Bill and Sharon run their business the old-fashioned way, with an emphasis on personal relationships and truth in advertising. They sell directly to their customers, essentially serving as their own distributor, and they are careful not to overstate their products’ virtues or make claims they can’t back up.

“No added hormones means no added hormones ever, not just in the last 90 days,” Bill says. “Grass-fed means grass-fed over its entire life, not just 75% of its life.” He adds that grass-fed is something of a misnomer; the more accurate term might be forage-fed. Clover, legumes and vetch combined with grasses give the animal a high-protein diet that is more balanced in nutrients.

“There’s a lot of similarity between producing wine and meat,” Bill muses. “Like wine, ranching starts with the soil. We take a holistic approach. If it’s healthy for the animal, it’s healthy for the soil, too.”
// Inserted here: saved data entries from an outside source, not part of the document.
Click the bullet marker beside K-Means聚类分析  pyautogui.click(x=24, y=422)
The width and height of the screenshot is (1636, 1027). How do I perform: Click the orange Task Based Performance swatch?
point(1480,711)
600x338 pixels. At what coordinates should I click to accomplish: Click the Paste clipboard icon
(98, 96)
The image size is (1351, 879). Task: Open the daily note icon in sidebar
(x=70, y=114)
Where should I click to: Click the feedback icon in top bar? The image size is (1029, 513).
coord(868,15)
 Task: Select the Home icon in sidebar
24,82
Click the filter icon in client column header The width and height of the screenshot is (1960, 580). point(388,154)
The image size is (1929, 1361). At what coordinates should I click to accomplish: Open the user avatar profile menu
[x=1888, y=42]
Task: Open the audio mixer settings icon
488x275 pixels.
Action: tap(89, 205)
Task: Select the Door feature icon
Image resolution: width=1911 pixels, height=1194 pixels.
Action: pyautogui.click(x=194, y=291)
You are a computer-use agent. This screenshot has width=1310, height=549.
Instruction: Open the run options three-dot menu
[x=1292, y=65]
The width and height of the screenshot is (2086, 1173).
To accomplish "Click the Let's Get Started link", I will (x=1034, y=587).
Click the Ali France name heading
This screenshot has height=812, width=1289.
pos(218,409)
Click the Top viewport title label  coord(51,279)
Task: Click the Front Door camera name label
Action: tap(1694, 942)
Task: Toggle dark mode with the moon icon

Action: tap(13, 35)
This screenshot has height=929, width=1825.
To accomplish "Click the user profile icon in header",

The Hoyts have seen plenty of changes over the years, but don’t expect them to yearn nostalgically for the good old days. From vaccines and genetic testing to equipment and farming technology, the industry continues to advance while the basics – paying attention to the land, the animals and the customer – remain the same. Even something as simple as the advent of the all-terrain vehicle means that the ranchers can accomplish three times as much as they could 20 years ago, when everything was done by horseback. As a result of decades of experience, the whole ranch experience – from breeding to branding to handling – is less stressful for the animals and people alike. “A calm animal that is at peace with the environment and the people that are handling it is going to grow better,” Bill says, noting that every single animal on their ranch is cared for individually.

The Hoyts remain optimistic about the future of their brand of ranching. “I think people will always value where their food comes from,” Bill says. “They will always value the honesty and integrity of knowing that they can trust who they’re buying their food from, and I think that is going to keep us in business for a long time.”